- TASK TO CARRY OUT
Print these lines exactly, starting with the line containing "The width and height of the screenshot is (1512, 793)." and going on through the line containing "Edit is located at coordinates (52, 11).".

(Items listed in a dataset)
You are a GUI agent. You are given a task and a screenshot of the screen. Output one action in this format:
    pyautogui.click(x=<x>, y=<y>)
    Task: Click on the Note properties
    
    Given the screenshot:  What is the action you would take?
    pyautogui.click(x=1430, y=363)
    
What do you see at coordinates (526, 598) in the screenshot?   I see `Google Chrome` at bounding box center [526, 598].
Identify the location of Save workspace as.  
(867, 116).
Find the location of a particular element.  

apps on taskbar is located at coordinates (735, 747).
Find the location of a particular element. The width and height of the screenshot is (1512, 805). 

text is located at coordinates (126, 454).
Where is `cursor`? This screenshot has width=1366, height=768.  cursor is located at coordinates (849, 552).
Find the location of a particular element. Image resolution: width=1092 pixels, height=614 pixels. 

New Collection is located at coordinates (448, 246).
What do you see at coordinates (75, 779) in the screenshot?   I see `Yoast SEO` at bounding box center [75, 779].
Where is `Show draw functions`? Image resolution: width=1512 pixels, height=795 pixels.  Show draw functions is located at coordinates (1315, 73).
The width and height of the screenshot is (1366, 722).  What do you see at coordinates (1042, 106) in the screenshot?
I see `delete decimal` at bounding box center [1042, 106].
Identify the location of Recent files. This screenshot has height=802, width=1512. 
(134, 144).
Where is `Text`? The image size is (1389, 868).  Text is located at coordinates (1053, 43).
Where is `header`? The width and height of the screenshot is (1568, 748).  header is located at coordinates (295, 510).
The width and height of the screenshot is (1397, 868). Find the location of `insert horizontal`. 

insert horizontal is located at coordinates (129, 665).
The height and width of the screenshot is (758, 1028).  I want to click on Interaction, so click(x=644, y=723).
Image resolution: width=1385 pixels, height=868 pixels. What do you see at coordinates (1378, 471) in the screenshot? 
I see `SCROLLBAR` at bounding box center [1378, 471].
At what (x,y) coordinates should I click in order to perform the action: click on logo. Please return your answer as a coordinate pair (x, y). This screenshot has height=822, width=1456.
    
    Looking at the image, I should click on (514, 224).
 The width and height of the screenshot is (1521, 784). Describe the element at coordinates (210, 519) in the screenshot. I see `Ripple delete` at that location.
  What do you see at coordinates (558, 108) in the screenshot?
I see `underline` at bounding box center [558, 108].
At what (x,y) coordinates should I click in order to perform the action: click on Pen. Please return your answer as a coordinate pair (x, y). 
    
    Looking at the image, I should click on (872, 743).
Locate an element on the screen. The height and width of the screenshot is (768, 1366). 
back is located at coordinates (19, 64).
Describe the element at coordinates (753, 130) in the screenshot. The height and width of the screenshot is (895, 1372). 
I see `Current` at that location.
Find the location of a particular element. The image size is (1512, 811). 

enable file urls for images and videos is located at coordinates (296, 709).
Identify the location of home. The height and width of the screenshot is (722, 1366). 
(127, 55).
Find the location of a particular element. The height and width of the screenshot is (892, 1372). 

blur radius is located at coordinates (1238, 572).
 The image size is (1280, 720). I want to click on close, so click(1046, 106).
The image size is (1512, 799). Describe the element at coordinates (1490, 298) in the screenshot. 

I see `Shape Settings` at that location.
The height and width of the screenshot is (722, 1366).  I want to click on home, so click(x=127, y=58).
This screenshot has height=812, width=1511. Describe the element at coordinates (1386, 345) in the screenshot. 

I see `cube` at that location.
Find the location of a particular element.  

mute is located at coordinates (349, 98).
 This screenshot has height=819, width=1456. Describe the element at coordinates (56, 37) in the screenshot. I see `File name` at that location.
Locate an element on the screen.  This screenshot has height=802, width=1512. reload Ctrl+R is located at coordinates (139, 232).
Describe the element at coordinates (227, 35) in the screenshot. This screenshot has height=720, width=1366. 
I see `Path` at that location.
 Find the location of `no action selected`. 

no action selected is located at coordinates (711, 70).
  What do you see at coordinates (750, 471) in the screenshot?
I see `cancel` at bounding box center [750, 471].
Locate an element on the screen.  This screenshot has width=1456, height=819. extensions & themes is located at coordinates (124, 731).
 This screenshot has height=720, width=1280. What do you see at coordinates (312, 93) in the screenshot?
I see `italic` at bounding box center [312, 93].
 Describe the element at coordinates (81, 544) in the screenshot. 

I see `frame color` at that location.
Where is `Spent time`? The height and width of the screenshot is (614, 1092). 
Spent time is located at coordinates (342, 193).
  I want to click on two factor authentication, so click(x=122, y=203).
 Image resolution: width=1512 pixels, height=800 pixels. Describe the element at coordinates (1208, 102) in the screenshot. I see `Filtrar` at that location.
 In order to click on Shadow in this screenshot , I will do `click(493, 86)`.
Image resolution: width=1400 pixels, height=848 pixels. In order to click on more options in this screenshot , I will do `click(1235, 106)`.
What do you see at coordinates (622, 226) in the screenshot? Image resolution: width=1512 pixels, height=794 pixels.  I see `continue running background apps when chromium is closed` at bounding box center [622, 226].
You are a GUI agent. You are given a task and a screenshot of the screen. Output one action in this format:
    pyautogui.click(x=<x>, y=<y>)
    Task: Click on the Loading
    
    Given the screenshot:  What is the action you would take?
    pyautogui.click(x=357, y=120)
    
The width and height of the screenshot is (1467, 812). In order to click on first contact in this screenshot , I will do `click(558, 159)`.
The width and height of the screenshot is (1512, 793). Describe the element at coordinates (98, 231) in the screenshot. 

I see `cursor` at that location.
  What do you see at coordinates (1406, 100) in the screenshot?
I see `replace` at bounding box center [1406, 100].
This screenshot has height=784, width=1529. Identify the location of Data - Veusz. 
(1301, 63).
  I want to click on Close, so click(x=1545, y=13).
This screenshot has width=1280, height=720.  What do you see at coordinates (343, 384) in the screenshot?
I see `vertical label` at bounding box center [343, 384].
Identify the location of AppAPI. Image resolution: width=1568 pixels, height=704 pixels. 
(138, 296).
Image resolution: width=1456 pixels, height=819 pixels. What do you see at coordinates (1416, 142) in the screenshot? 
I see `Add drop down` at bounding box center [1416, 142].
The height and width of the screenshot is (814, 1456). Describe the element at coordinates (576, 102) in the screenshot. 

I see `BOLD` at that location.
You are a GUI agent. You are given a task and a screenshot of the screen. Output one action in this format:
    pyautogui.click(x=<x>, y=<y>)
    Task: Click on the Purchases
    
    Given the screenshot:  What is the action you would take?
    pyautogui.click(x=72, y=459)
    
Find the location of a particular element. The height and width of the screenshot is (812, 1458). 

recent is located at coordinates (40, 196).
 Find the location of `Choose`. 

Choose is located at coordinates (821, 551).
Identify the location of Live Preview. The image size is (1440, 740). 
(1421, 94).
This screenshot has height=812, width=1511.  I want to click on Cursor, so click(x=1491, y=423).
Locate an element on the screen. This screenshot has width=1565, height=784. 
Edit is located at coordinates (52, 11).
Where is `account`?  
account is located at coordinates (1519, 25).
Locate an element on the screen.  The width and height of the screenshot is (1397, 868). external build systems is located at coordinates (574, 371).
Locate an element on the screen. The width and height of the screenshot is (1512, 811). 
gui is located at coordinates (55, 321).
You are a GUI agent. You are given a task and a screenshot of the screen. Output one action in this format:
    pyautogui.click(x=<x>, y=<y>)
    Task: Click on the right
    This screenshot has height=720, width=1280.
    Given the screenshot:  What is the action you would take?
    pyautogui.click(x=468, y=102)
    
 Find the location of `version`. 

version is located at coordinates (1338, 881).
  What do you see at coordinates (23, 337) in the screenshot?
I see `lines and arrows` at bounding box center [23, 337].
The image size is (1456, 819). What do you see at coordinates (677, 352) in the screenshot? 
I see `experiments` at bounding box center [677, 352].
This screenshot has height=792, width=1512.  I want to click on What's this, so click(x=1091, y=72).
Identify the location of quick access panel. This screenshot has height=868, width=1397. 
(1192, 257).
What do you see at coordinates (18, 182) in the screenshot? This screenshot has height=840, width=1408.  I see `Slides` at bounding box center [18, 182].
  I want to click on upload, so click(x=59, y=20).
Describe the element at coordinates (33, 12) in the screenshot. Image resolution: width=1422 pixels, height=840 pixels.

- EXPECTED ANSWER
The width and height of the screenshot is (1512, 793). Describe the element at coordinates (98, 231) in the screenshot. 

I see `cursor` at that location.
  What do you see at coordinates (1406, 100) in the screenshot?
I see `replace` at bounding box center [1406, 100].
This screenshot has height=784, width=1529. Identify the location of Data - Veusz. 
(1301, 63).
  I want to click on Close, so click(x=1545, y=13).
This screenshot has width=1280, height=720.  What do you see at coordinates (343, 384) in the screenshot?
I see `vertical label` at bounding box center [343, 384].
Identify the location of AppAPI. Image resolution: width=1568 pixels, height=704 pixels. 
(138, 296).
Image resolution: width=1456 pixels, height=819 pixels. What do you see at coordinates (1416, 142) in the screenshot? 
I see `Add drop down` at bounding box center [1416, 142].
The height and width of the screenshot is (814, 1456). Describe the element at coordinates (576, 102) in the screenshot. 

I see `BOLD` at that location.
You are a GUI agent. You are given a task and a screenshot of the screen. Output one action in this format:
    pyautogui.click(x=<x>, y=<y>)
    Task: Click on the Purchases
    
    Given the screenshot:  What is the action you would take?
    pyautogui.click(x=72, y=459)
    
Find the location of a particular element. The height and width of the screenshot is (812, 1458). 

recent is located at coordinates (40, 196).
 Find the location of `Choose`. 

Choose is located at coordinates (821, 551).
Identify the location of Live Preview. The image size is (1440, 740). 
(1421, 94).
This screenshot has height=812, width=1511.  I want to click on Cursor, so click(x=1491, y=423).
Locate an element on the screen. This screenshot has width=1565, height=784. 
Edit is located at coordinates (52, 11).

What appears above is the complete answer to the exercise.